Find all the zeroes of the equation.

To solve the equation -3x^4 + 27x^2 + 1200 = 0, we can substitute y = x^2, which gives us the equation -3y^2 + 27y + 1200 = 0.

Next, we can solve this quadratic equation for y.

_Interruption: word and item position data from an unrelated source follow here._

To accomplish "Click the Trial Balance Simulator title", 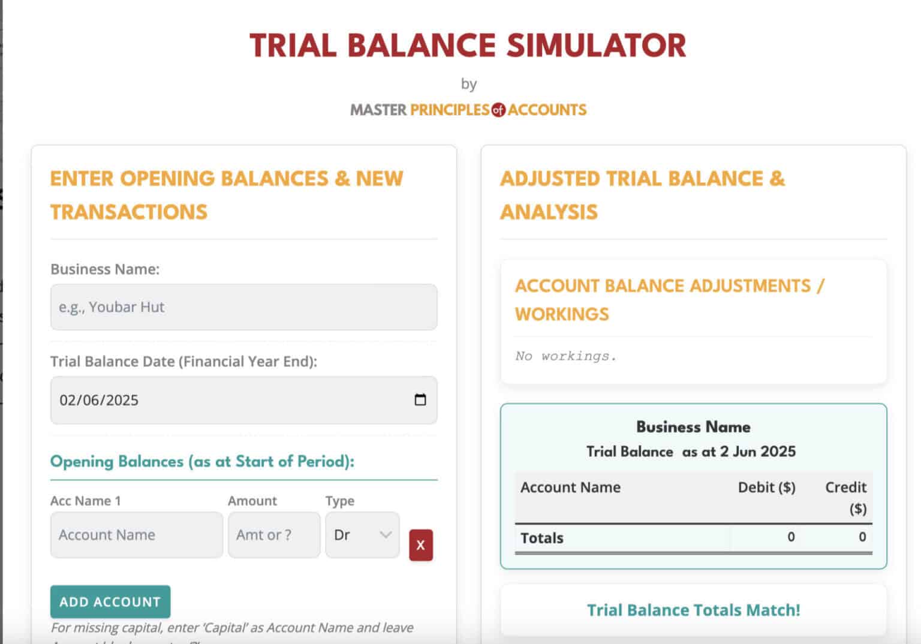I will click(x=468, y=46).
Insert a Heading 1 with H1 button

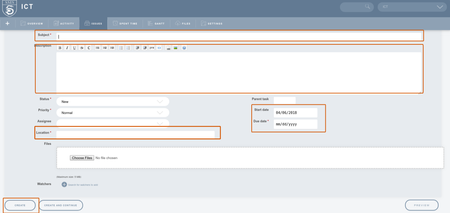pyautogui.click(x=97, y=48)
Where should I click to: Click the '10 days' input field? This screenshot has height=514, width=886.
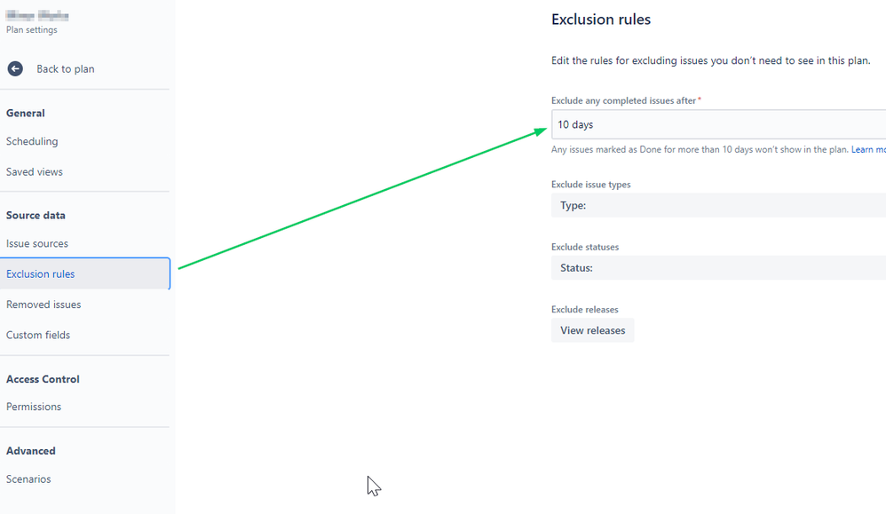point(719,124)
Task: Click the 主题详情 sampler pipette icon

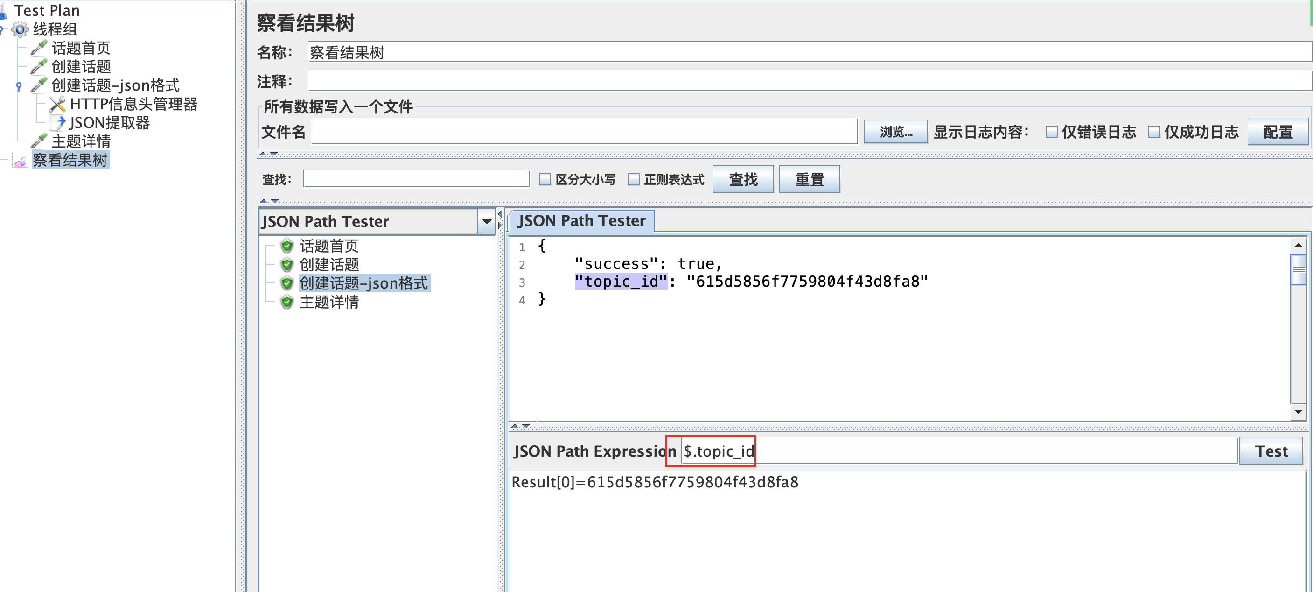Action: point(39,141)
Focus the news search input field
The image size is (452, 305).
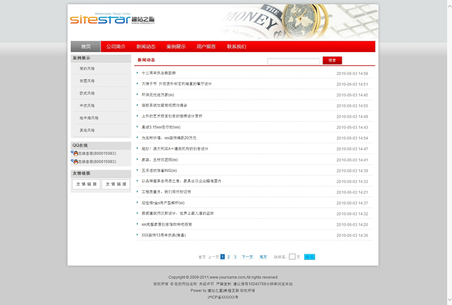tap(293, 61)
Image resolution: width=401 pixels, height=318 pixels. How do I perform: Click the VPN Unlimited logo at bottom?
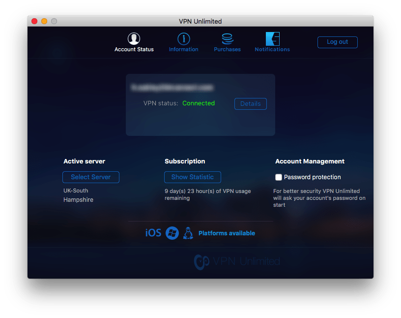coord(237,261)
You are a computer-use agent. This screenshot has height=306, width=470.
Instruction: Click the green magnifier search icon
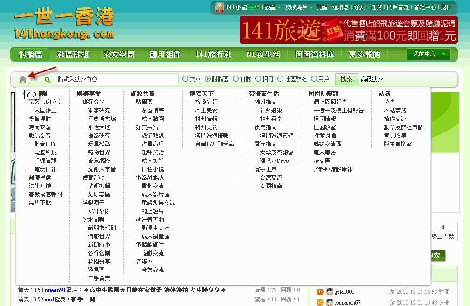click(x=48, y=80)
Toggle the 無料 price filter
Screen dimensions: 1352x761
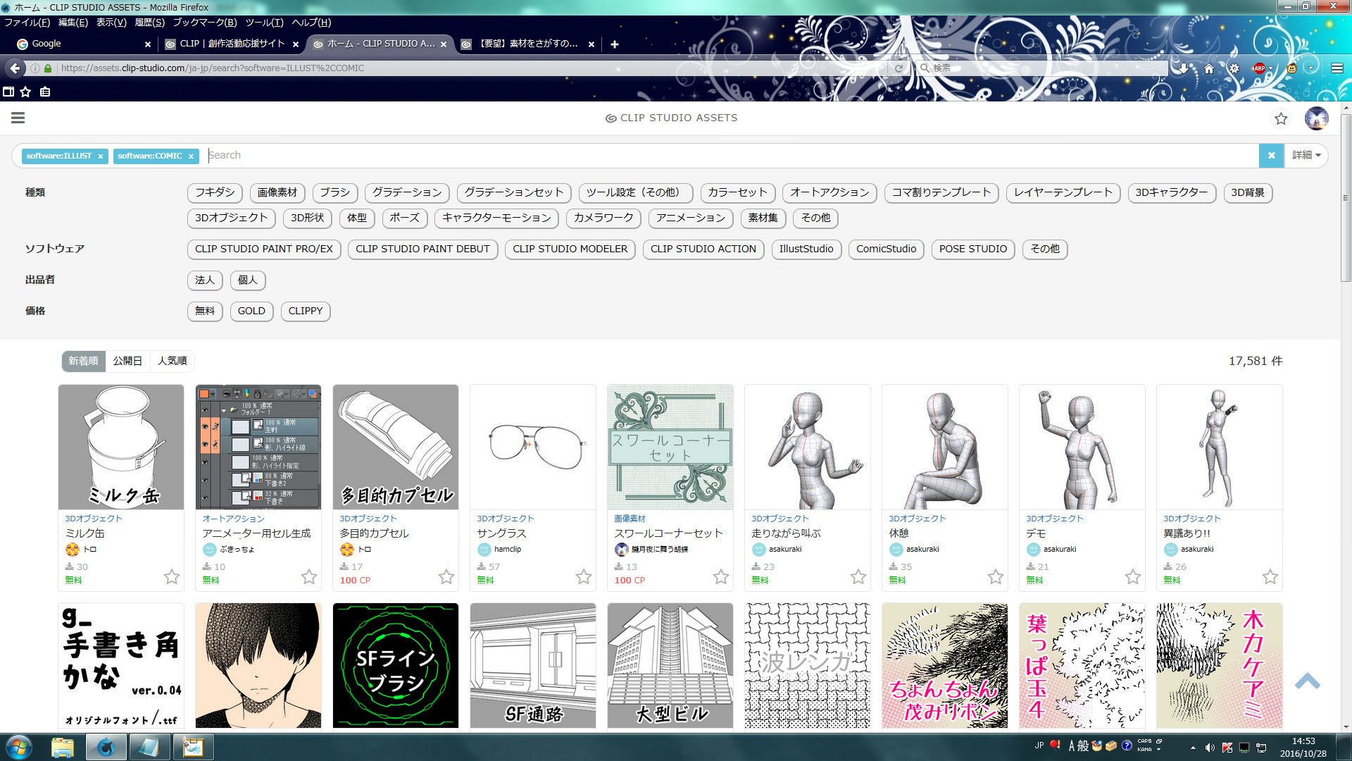[205, 311]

Using the quadratic formula, y = (-b ± √(b^2 - 4ac))/(2a), where a = -3, b = 27, and c = 1200.

y = (-(27) ± √((27)^2 - 4(-3)(1200)))/(2(-3))
= (-27 ± √(729 + 14400))/(-6)
= (-27 ± √(15129))/(-6)
= (-27 ± 123)/(-6)

Therefore, y = (-27 + 123)/(-6) or y = (-27 - 123)/(-6).

For y = (-27 + 123)/(-6), we get y = 96/(-6) = -16.

For y = (-27 - 123)/(-6), we get y = -150/(-6) = 25.

Now, we substitute y back into the equation y = x^2, so x^2 = -16 or x^2 = 25.

For x^2 = -16, there are no real solutions because the square of a real number cannot be negative.

For x^2 = 25, we take the square root of both sides, giving x = ±√(25).

Therefore, the zeroes of the equation -3x^4 + 27x^2 + 1200 = 0 are x = -5 and x = 5.